::: TEXTE DONNÉ :::
Depuis Les enfants de la télé jusqu'à Un souper presque parfait, en passant par Le banquier ou Tout le monde en parle, les émissions les plus populaires de la télé québécoise ont une chose en commun: elles ont toutes été imaginées ailleurs.

Ce sont des importations, payées à prix fort, qui portent le nom de formats étrangers. Qu'ils soient britanniques, américains, allemands ou japonais, ces formats font le plein de cotes d'écoute chez nous, mais ne favorisent pas le développement d'une télé québécoise originale. Plutôt le contraire.
::: DONNÉES FOURNIES :::
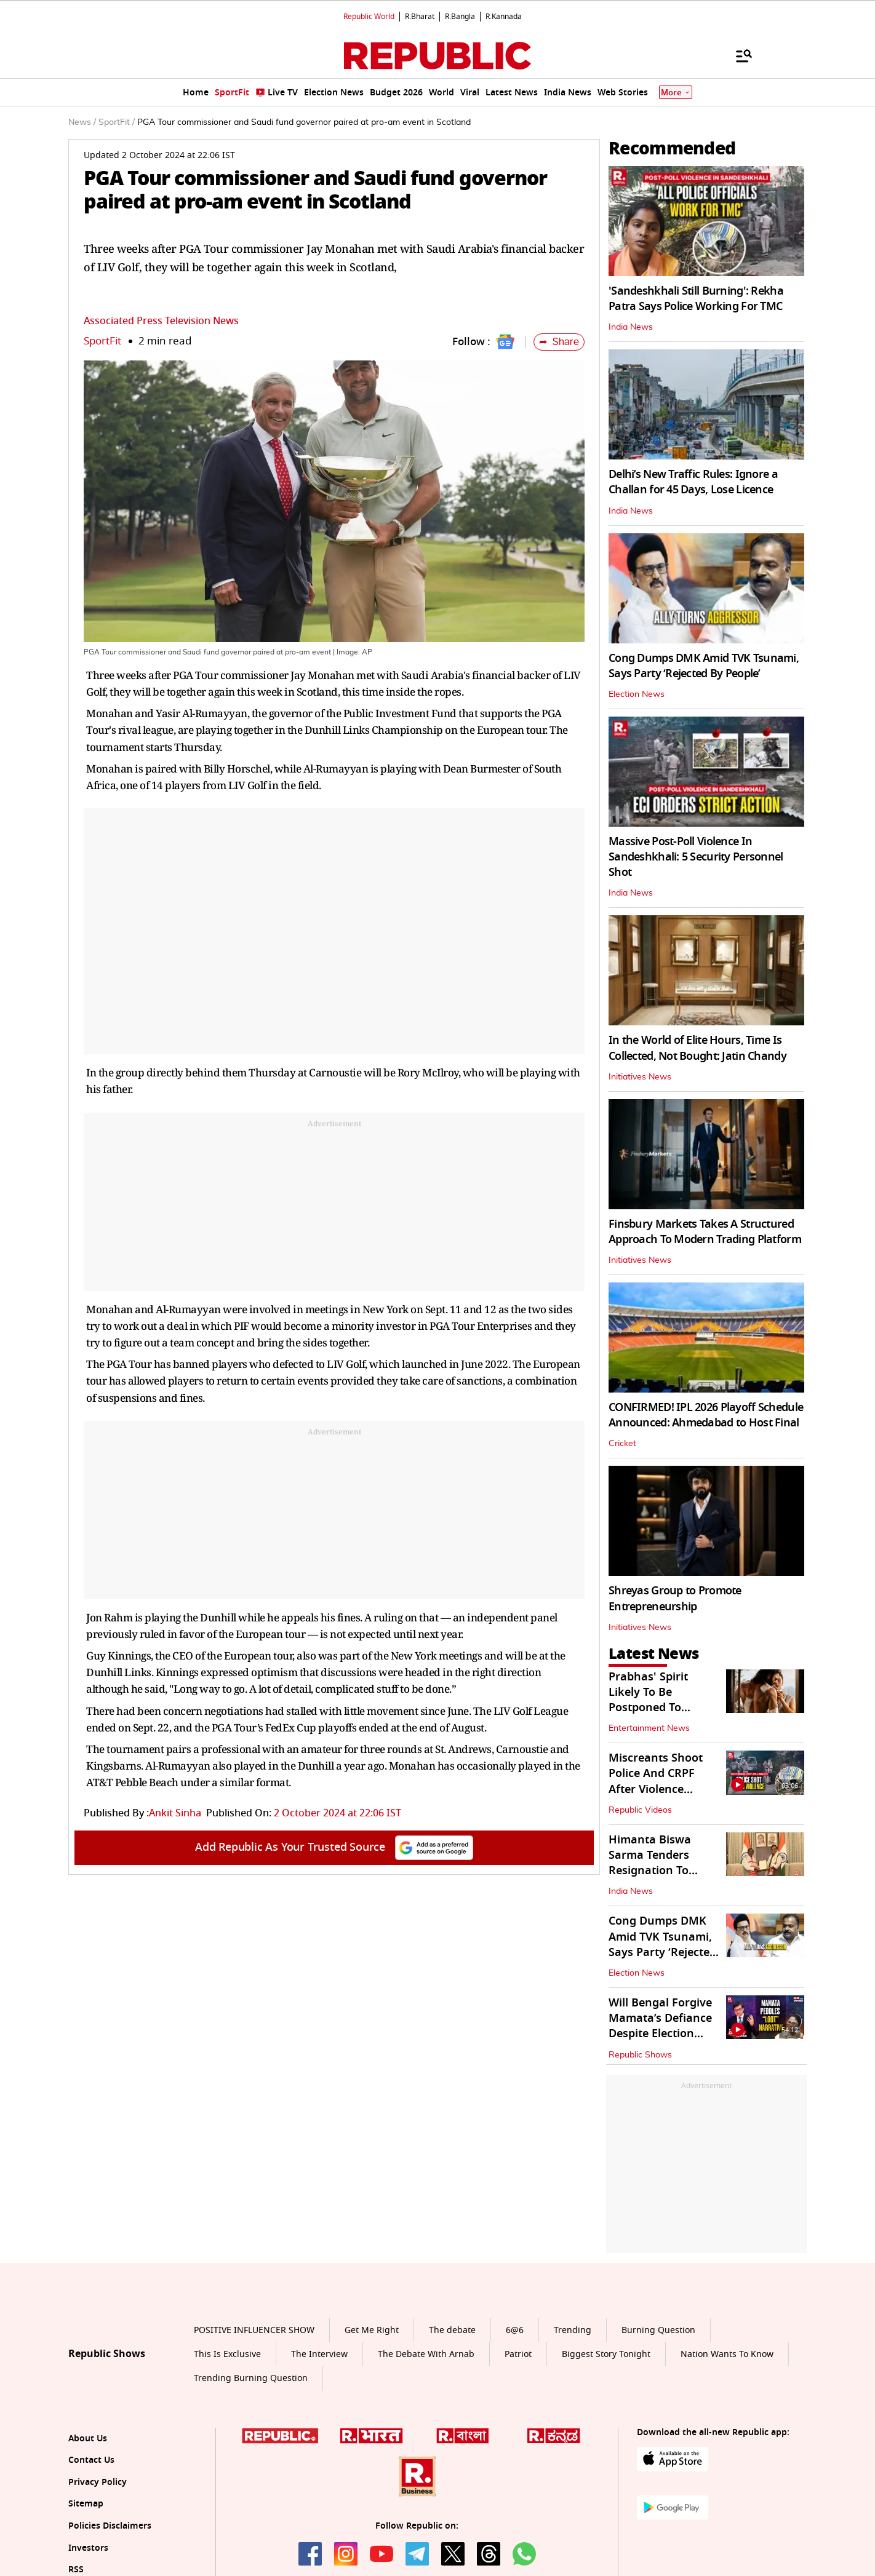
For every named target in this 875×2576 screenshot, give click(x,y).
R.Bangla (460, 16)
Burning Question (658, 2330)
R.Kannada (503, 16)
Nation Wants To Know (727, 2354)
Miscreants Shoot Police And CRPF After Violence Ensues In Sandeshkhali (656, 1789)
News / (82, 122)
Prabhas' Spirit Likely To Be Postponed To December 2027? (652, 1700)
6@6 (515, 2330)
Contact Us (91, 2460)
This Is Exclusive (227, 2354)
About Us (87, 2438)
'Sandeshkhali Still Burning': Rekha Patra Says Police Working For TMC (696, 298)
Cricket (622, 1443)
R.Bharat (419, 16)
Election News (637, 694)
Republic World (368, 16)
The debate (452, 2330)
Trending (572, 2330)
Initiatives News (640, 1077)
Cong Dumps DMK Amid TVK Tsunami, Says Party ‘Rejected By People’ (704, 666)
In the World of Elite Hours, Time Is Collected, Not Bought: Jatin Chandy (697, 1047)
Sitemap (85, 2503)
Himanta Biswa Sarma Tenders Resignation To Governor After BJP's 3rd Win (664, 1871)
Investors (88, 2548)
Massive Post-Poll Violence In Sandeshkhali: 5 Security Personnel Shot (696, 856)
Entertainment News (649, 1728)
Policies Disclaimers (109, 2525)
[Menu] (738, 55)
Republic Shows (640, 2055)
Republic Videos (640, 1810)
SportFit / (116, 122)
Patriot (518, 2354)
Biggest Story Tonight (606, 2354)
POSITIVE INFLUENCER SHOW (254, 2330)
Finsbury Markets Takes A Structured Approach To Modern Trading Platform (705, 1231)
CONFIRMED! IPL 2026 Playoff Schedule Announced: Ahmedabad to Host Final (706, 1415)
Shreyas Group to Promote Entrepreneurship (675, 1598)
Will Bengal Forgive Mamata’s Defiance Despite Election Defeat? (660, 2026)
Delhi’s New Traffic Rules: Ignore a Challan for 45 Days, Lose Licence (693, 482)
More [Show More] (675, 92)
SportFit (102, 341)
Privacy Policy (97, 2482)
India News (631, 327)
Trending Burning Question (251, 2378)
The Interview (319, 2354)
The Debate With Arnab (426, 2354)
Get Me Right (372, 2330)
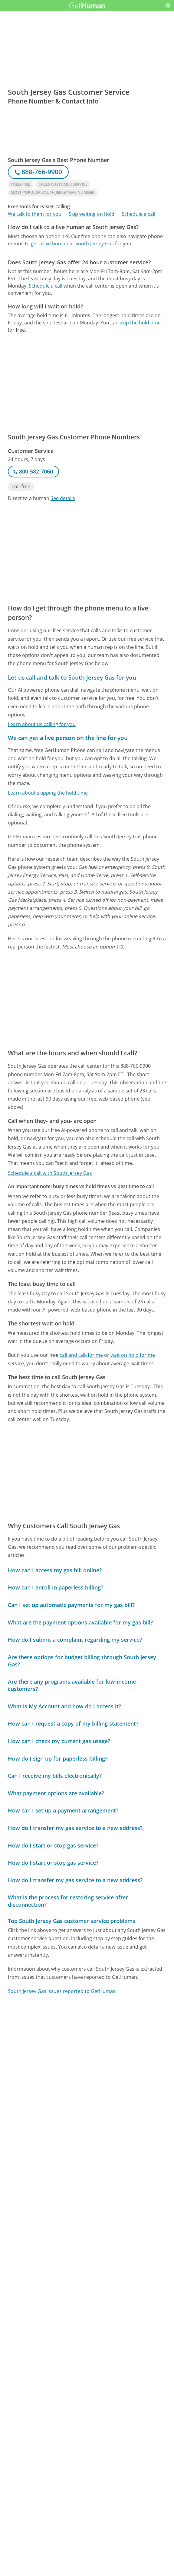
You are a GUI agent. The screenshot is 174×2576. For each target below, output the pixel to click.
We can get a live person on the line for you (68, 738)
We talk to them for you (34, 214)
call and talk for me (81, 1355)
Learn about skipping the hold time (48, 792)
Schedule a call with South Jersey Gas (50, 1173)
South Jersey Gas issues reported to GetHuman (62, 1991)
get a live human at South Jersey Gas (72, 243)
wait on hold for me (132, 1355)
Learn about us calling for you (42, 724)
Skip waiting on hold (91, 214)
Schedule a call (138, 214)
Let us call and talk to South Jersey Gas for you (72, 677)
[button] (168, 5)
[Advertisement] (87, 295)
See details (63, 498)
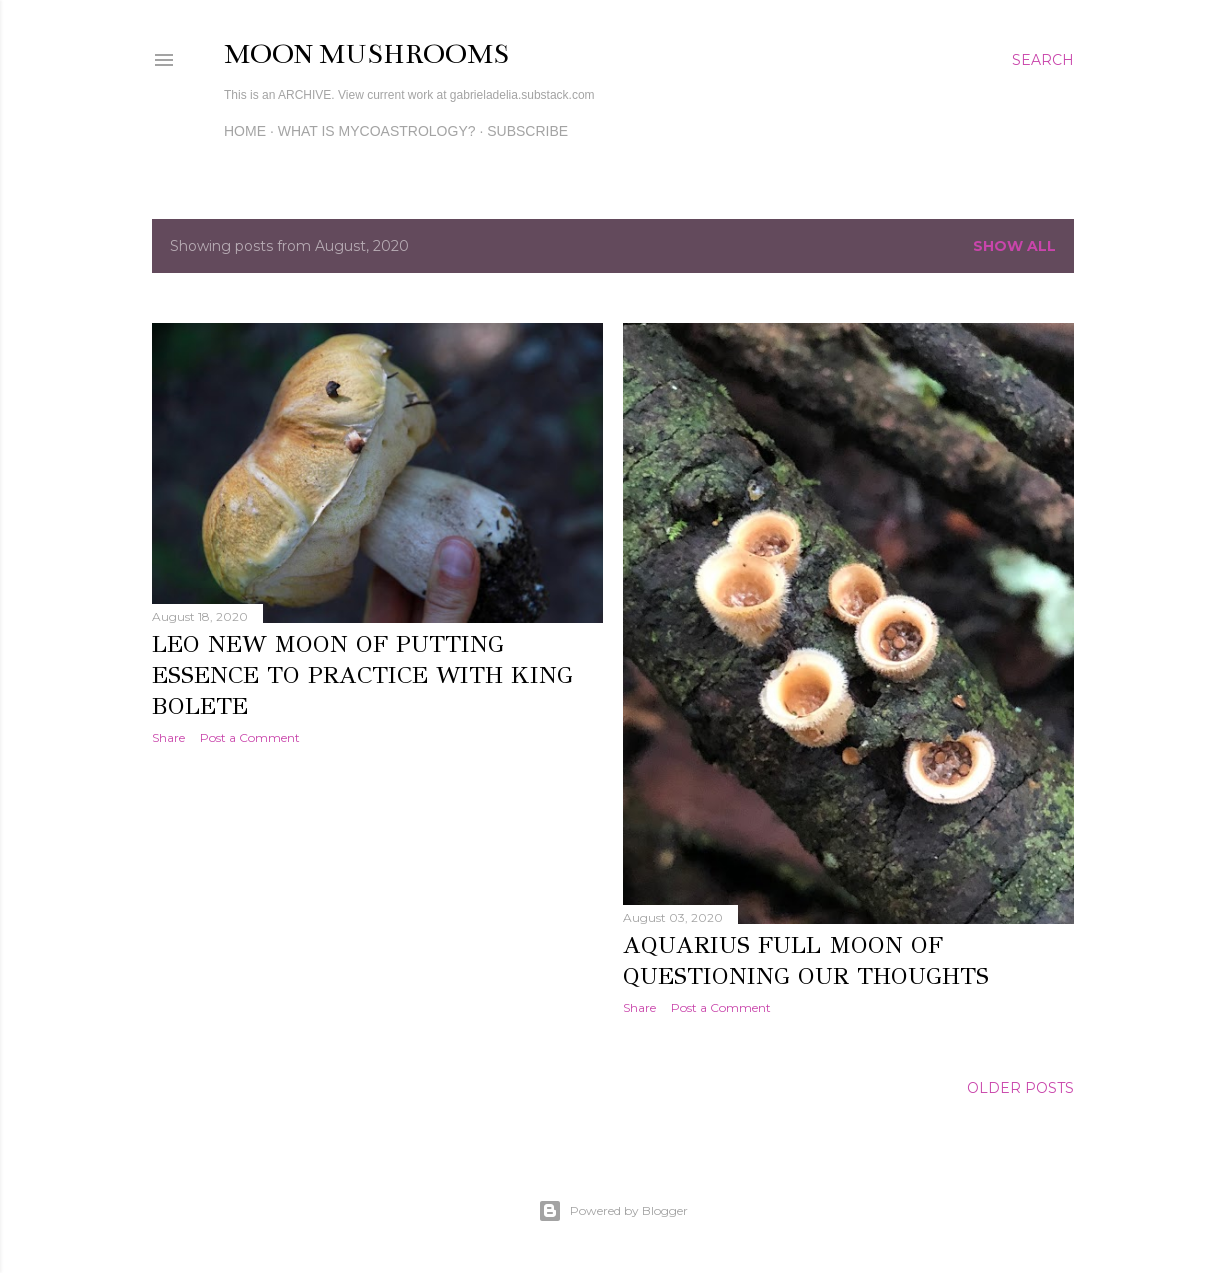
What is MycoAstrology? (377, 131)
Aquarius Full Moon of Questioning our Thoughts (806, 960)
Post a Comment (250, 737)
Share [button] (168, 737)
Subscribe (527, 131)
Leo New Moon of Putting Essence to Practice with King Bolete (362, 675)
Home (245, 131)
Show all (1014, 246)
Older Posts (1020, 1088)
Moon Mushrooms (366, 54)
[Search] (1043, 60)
:::
● DÉFI 1:
Répondez à ces questions sur le texte consacré aux formats télé étrangers :
(a) Quelles émissions la première phrase cite-t-elle ?
(b) De quels pays les formats mentionnés proviennent-ils ?
(c) D'après le texte, ces formats favorisent-ils le développement d'une télé québécoise originale ?
● DÉFI 2: Poursuivez, s'il vous plaît, le texte sur les formats télé étrangers au Québec à partir de sa dernière phrase.

● RÉSULTAT 1:
(a) Les enfants de la télé, Un souper presque parfait, Le banquier et Tout le monde en parle.
(b) Ils sont britanniques, américains, allemands ou japonais.
(c) Non, plutôt le contraire.

● RÉSULTAT 2:
Le palmarès des 30 émissions les plus regardées par les francophones du Québec est publié chaque semaine par les sondages BBM. Et bon an, mal an, au moins 6 émissions sur 30 sont des concepts qui ont été créés ailleurs, puis achetés, clés en main, par des diffuseurs d'ici. À première vue, ce chiffre, qui ne représente qu'un cinquième de l'offre télévisuelle, semble inoffensif; d'autant plus qu'il épargne la fiction, produite chez nous à 95 %. Il n'en demeure pas moins que ces formats qui donnent dans le quiz, la téléréalité ou le jeu d'habileté gagnent de plus en plus de terrain chez nous. Parfois, même, on a la nette impression que, si ce n'était de la fiction, la télé québécoise ne serait plus qu'un comptoir, voire un gros Costco, distributeur de produits étrangers. Le catalogue des formats étrangers compte une bonne quinzaine de titres où l'on retrouve pêle-mêle, La guerre des clans, Les enfants de la télé, Le banquier, Le cercle, Atomes crochus, Dieu merci!, Pyramide, Génial, La classe de 5e, Ça va chauffer, Caméra café, Les docteurs, Le moment de vérité, Un souper presque parfait et Ma maison Rona. Autant de formats qui nous ont captivés, qui nous ont divertis, mais qui, en fin de compte, ont nui à la création d'ici et l'ont privée de millions de dollars.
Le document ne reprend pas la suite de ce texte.